**Exercise prompt:** Render the material below as a JSON list of strings with one string per line, skipping blank lines and leaving out the pictures.

**Raw records:**
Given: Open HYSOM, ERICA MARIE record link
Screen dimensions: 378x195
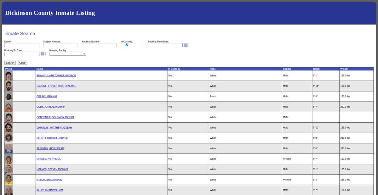Looking at the screenshot, I should coord(49,180).
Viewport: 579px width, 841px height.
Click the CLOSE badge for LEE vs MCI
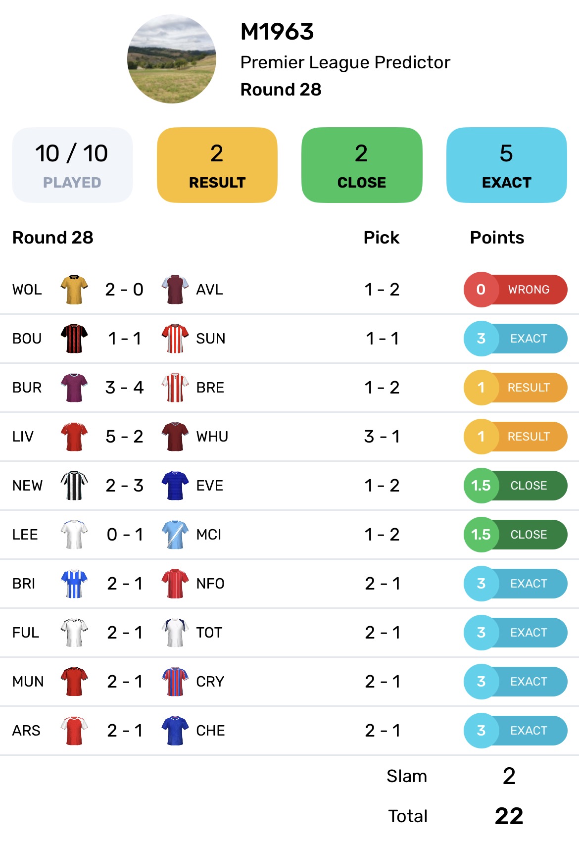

**Correct answer:**
[
  "Given: Open HYSOM, ERICA MARIE record link",
  "Screen dimensions: 378x195",
  "Looking at the screenshot, I should coord(49,180).",
  "Viewport: 579px width, 841px height.",
  "Click the CLOSE badge for LEE vs MCI"
]